Stored data
----
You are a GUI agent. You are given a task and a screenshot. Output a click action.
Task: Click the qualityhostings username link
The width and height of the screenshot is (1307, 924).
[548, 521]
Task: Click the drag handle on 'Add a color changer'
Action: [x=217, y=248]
----
*Problem requirements*: The required answer is every line of the data, duplicated exactly.

*Reply to the exercise*:
You are a GUI agent. You are given a task and a screenshot. Output a click action.
Task: Click the qualityhostings username link
The width and height of the screenshot is (1307, 924).
[548, 521]
Task: Click the drag handle on 'Add a color changer'
Action: [x=217, y=248]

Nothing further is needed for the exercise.